Near-ideal weather across West Texas weighed heavily on the market early in the week. Speculation is mounting that if weather remains favorable, cotton yields and production could expand much higher this season than originally thought. Anecdotally, many Texas producers report the best-looking crop in years. In its latest report on the shape of the Texas crop, the National Agricultural Statistics Service reported 74% of the state’s cotton was in good or excellent condition, the highest share for this same week in more than a quarter century of recordkeeping. What’s more, this share is up three percentage points from the previous week and eighteen points from just three weeks ago, suggesting that crop conditions—and prospects for higher yields—continue to improve with each passing week in the nation’s largest cotton-producing state.

Early in the week the latest spec/hedge report from the ICE exchange added to the bearish view. The report confirmed specs had turned net short for the first time in thirteen months, weighing further on the market. Specs are now net short 2.3% versus 1.9% net long the previous week. The net spec short position is 3,724 or 2.3% of total open interest, the most in seventeen months. After trending closely with the December contract for about a year and a half, the gradual erosion in net longs over the last two months confirms specs are increasingly disillusioned with the long side of the market, helping drag December lower.

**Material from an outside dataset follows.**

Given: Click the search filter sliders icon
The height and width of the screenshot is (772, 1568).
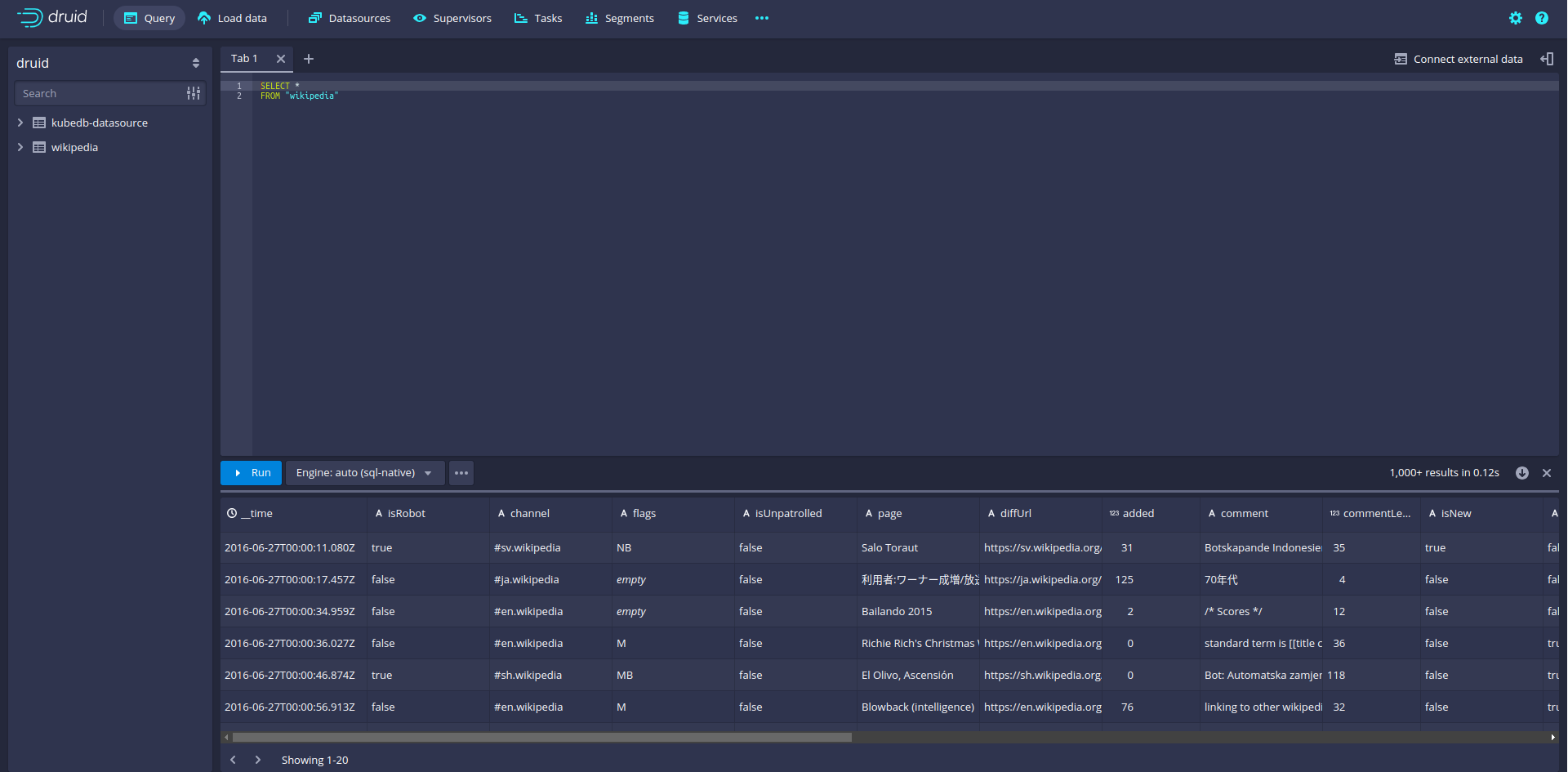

But by Wednesday, market sentiment had turned more bullish, as traders turned their attention to the plummeting volume of certificated stocks still on hand in the U.S. By the end of the week, the volume of cert stocks deliverable against ICE futures contracts had fallen to 55,389 bales, the lowest in five and a half years. From a seasonal peak of 1.08 million hardly a month and a half ago, stocks are down more than a million bales, introducing a bit of panic buying into the market by late in the week. Dwindling exchange stocks are making commercial traders increasingly anxious that new-crop supplies may not replenish the current dearth of supplies by the time they need to take delivery, prompting the buying. From Tuesday’s low, December rebounded the next three days, rising a combined 233 points to 75.34 cents, the highest close in three weeks.

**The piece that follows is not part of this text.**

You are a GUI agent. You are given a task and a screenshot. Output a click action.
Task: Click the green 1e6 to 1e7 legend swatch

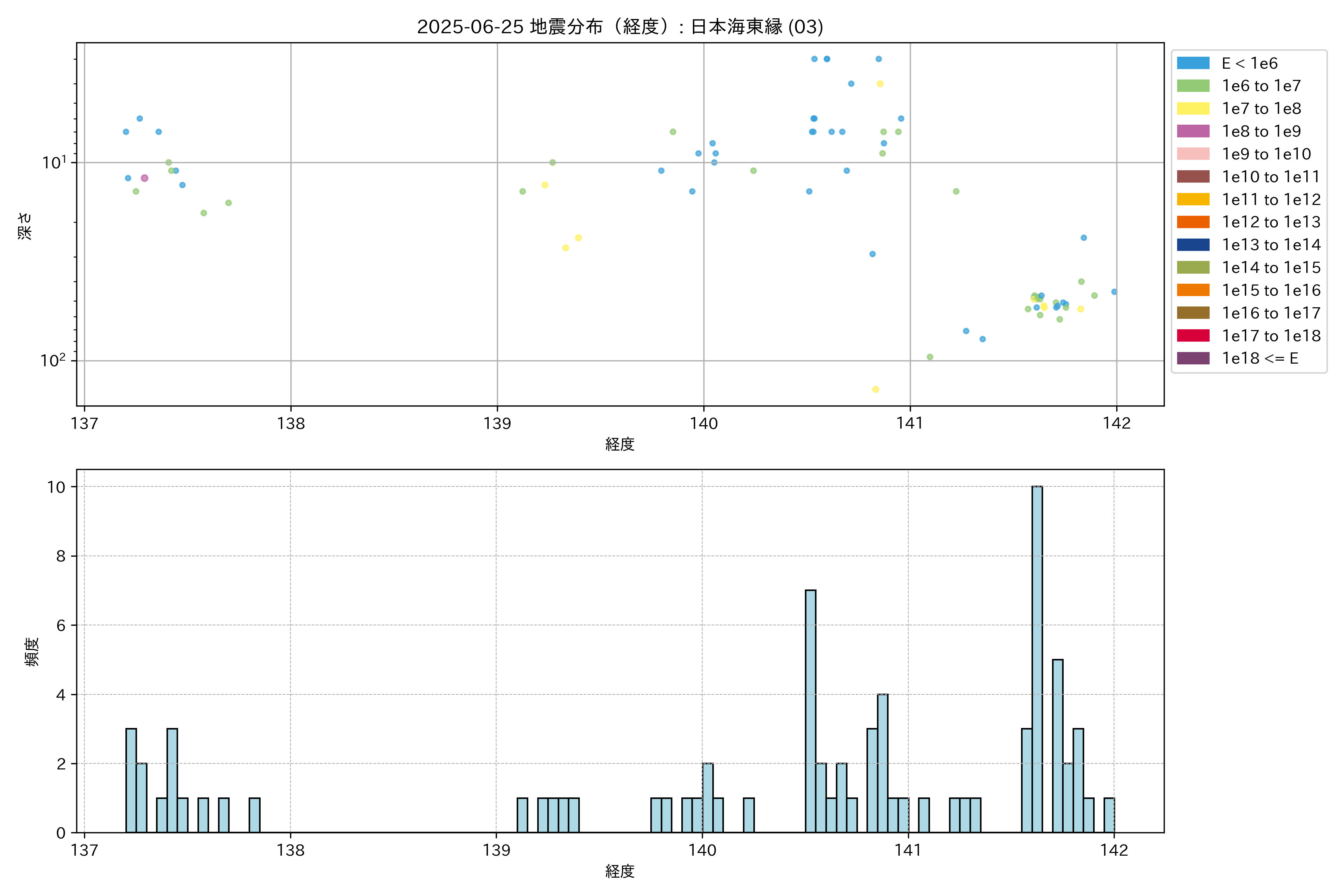1192,86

Looking ahead, the diverging trends between a net short spec/hedge report and dangerously low cert stocks are unlikely to be resolved soon, suggesting the market may see bigger-than-normal volatility in the near term. But longer term, once new-crop supplies begin to reach the market this fall, a rebound in certificated stocks to more normal levels may begin to weigh on the market. Should weather remain conducive for yields across much of West Texas, any renewed upswing in prices that began last week may prove difficult to sustain.